§ **DOCUMENT EXTRACT**:
Hate crime summit talks about how to encourage more people to report
Participants learned how to speak up and what law enforcement is doing to make it easier.
FLINT, Mich. (WJRT) - (8/6/2020) - A reminder Thursday from federal, state and local Genesee County law enforcement leaders -- please reach out if you’re the victim of a hate crime.
Mott Community College brought the conversation online in a Virtual Hate Crime Summit.
Listeners learned how to speak up and what law enforcement is doing to make it easier.
Mott Community College’s Dale said community members reached out after seeing a rise in hate crimes nationally. They wanted to have a conversation, taking a look at what’s happening in the local Genesee County community and share what resources are available.
“I have seen stuff on Facebook, where just by my name they know I’m a Muslim. And sometimes, without pointing that out, they just say that okay you seem to be the problem,” Adil Mohammed.
He’s the co-founder of the International Center of Greater Flint, an organization that brings together the various minority groups in mid-Michigan.
Mohammed helped make Thursday’s Virtual Hate Crime Summit happen.
“I have a real concern in sometimes we don’t say it out loud. But I think we have to, you know, we have to take a positive, more proactive step towards understanding what’s going on and what concerns we have,” he explained.
Mohammed said hearing that all of these law enforcement partners are paying attention makes him feel empowered to speak up.
That was Special Agent Hank Impola’s and Assistant Attorney General Sunita Doddamani’s goal.
The two shared only 3-percent of hate crimes are actually reported.
“We have this under-reporting because there’s a ton of barriers to reporting,” Doddamani explained.
As a member of the AG's newly formed Hate Crimes Unit, she said those barriers include mistrust between law enforcement and community, victims not taken seriously, and language or cultural barriers.
She added, “The first thing I always say is report, report, report, even if you don’t know if it’s a crime, to have it documented.”
“Even if it is a minor incident, like maybe it’s a racial bias incident where a letter or hate speech is somewhere, where vandalism occurs,” Impola added. “There’s a chance it’s just the start of it.”
Impola shared photos of evidence he's gathered over the last few years at crime scenes across Genesee County. Proof he said, the threat is real.
“We can’t shy away, we can’t be scared. You know, we have to, we have to do what’s right,” Mohammed said.
If you are a victim or witness of a hate crime, you can always report anonymously through Crime Stoppers. You can all 1-800-422-JAIL or submit a tip through the P3 mobile app.
There are translators available to help.

§ **WORK REQUEST A**: According to the hate crime summit article, what barriers to reporting hate crimes did Doddamani name? List them all.
§ **WORK REQUEST B**:
Answer these questions from the hate crime summit article:
(i) What share of hate crimes is actually reported?
(ii) What organization did Adil Mohammed co-found?
(iii) Which college brought the conversation online in the Virtual Hate Crime Summit?

§ **SOURCE DATA**:
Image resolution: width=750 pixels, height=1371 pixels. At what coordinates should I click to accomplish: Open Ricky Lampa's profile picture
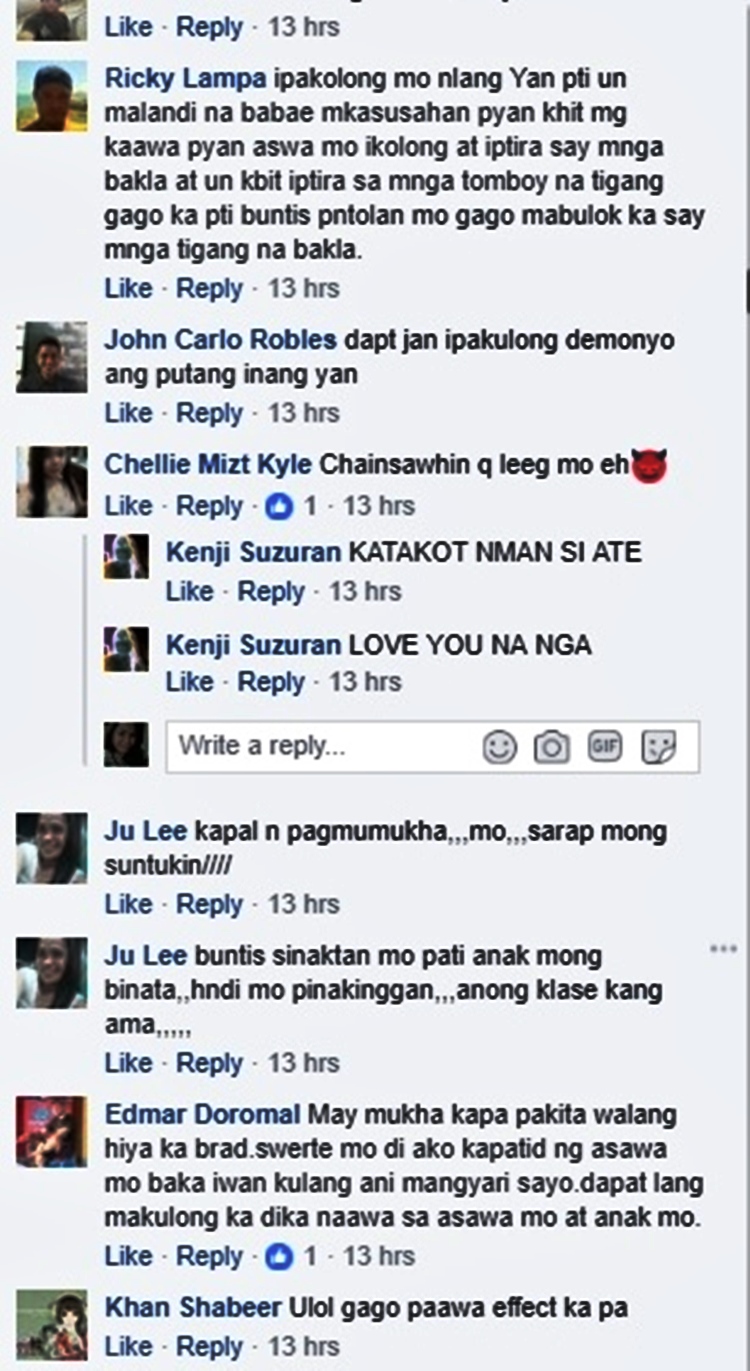pyautogui.click(x=51, y=96)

§ **EXPECTED ANSWER A**:
- Mistrust between law enforcement and community
- Victims not taken seriously
- Language or cultural barriers

§ **EXPECTED ANSWER B**:
(i) Only 3 percent
(ii) The International Center of Greater Flint
(iii) Mott Community College